Assignment -
Give again, word for word, every line in the entries below from the line with "The height and width of the screenshot is (847, 1195)." up to and including the line with "You are a computer-use", and no other line.

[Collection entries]
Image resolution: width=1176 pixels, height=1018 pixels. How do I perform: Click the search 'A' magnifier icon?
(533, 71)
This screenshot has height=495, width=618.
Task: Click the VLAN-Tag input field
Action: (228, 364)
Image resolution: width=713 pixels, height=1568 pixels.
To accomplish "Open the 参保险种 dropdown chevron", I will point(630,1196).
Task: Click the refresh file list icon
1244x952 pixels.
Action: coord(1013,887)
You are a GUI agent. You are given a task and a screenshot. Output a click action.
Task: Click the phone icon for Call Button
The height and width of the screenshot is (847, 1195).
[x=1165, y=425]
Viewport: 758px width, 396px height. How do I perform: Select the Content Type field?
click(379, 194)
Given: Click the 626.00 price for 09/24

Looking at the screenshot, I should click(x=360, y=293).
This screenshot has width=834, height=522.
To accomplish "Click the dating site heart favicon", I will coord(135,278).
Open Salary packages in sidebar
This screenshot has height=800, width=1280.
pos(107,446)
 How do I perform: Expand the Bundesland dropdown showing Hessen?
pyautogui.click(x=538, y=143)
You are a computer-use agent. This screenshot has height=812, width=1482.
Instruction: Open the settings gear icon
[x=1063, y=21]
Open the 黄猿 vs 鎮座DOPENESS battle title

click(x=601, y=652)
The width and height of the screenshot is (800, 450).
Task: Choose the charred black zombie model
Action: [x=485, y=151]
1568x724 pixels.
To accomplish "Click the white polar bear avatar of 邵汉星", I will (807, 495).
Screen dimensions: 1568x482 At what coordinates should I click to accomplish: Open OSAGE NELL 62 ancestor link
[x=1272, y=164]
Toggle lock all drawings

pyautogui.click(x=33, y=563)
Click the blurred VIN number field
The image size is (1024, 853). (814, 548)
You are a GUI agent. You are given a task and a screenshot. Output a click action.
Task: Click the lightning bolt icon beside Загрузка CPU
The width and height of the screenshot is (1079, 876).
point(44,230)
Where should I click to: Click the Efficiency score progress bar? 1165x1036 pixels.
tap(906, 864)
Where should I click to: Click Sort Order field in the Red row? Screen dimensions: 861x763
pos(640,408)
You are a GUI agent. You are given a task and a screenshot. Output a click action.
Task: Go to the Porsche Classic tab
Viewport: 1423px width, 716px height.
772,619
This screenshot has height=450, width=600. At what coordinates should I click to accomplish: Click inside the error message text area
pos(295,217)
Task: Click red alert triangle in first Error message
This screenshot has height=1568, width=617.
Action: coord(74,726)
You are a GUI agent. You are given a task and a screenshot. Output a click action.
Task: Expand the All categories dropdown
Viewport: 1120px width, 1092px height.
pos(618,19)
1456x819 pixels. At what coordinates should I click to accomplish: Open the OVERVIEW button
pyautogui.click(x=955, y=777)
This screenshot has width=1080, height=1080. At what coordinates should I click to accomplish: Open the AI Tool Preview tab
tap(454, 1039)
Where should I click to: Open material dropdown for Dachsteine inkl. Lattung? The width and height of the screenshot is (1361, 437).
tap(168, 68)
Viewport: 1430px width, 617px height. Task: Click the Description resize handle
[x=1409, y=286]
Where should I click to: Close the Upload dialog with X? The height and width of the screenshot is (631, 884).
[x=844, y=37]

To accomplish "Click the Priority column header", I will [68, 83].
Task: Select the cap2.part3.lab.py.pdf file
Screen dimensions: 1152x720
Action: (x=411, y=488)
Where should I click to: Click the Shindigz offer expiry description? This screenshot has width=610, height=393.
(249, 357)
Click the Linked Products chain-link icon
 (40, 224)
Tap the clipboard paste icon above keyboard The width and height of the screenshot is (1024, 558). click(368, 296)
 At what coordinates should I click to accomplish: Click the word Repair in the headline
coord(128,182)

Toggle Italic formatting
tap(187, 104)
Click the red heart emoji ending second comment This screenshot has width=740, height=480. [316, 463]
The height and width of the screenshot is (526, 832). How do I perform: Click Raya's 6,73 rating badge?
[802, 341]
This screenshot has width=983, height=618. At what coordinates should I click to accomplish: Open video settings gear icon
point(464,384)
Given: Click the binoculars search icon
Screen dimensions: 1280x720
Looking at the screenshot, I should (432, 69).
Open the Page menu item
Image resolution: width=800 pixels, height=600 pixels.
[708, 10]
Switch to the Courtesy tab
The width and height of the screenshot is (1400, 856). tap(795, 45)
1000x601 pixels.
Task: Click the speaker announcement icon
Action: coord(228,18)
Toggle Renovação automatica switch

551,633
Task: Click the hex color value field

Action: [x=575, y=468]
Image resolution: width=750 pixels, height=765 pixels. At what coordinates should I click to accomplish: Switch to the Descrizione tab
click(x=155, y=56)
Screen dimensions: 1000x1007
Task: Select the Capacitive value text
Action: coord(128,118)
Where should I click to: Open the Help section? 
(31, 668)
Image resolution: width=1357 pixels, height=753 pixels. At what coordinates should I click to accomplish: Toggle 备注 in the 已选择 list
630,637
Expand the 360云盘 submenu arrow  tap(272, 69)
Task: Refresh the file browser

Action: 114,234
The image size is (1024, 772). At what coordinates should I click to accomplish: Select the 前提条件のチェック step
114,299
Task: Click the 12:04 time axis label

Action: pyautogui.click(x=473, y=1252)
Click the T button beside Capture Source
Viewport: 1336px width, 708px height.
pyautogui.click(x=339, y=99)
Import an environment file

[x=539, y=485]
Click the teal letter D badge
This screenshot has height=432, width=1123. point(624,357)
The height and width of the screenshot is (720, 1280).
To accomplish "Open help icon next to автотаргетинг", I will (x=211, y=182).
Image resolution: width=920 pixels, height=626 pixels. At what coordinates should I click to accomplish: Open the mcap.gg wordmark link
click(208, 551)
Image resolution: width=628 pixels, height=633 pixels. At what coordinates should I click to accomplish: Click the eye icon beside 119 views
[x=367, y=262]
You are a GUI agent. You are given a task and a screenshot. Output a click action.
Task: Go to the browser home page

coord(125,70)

Worked solution -
The height and width of the screenshot is (847, 1195).
[x=1165, y=425]
Viewport: 758px width, 396px height. How do I perform: Select the Content Type field?
click(379, 194)
Given: Click the 626.00 price for 09/24

Looking at the screenshot, I should click(x=360, y=293).
This screenshot has width=834, height=522.
To accomplish "Click the dating site heart favicon", I will coord(135,278).
Open Salary packages in sidebar
This screenshot has height=800, width=1280.
pos(107,446)
 How do I perform: Expand the Bundesland dropdown showing Hessen?
pyautogui.click(x=538, y=143)
You are a computer-use agent. This screenshot has height=812, width=1482.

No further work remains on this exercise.